The case went to the Supreme Court of Canada.
The term “treatment” applies to more than just what physicians consider to be of medical benefit to a patient. The Court extended this to also include end-of-life care. Disputes between next of kin and physicians over consent and life support used to be resolved through the common law. However, Ontario’s 1996 Health Care Consent Act (HCCA) set out the law to settle such disputes. Under the HCCA, a designated substitute decision-maker (SDM), who is often a close family member, has the right to decide whether life support can be removed. The provision aims “… to enhance the autonomy of persons for whom treatment is proposed, persons for whom admission to a care facility is proposed and persons who are to receive personal assistance services.” The legislation seeks to protect patient autonomy and medical interests. In cases of disagreement between the patient’s physician and SDM, the physician can appeal the SDM’s decision to the Consent and Capacity Board which makes the final care decision for the patient. The Board is typically composed of physicians, ethicists, lawyers and members of the public.

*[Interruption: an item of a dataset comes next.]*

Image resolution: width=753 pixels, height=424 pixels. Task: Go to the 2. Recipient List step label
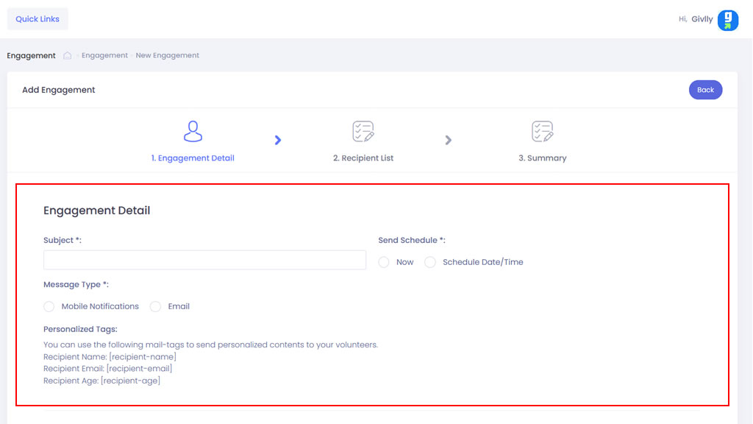point(363,158)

The issue before the Supreme Court was whether the HCCA governed this case. If not, what common law applied to the question of whether life-support should be maintained?
Position of the Physicians
The physicians argued that “treatment” under the HCCA is what they determine to be of medical benefit to the patient. They formed the professional opinion that life-support no longer offered any medical benefit for Rasouli despite the fact that the system kept him alive in his unconscious state. They said maintaining life- support for Rasouli cannot be considered “treatment” under the HCCA, which then rendered the SDM’s consent for life-support removal unnecessary.
The case came down to the Supreme Court’s interpretation of the Act’s definition of “treatment.” In the HCCA, treatment is defined as “… anything that is done for a therapeutic, preventive, palliative, diagnostic, cosmetic or other health-related purpose, and includes a course of treatment, plan of treatment or community treatment plan.”
On October 18, 2013, the Supreme Court of Canada sided with Rasouli’s wife by a 5 to 2 vote [see: http://canlii.ca/t/g10hr]. The majority of the Court set out the mechanism for dealing with such disputes under the HCCA. The term “treatment” applies to more than just what physicians consider to be of medical benefit to a patient. The Court extended this to also include end-of-life care. The Chief Justice said: “… while the end-of-life context poses difficult ethical dilemmas for physicians, this does not alter the conclusion that withdrawal of life support constitutes treatment requiring consent under the HCCA.”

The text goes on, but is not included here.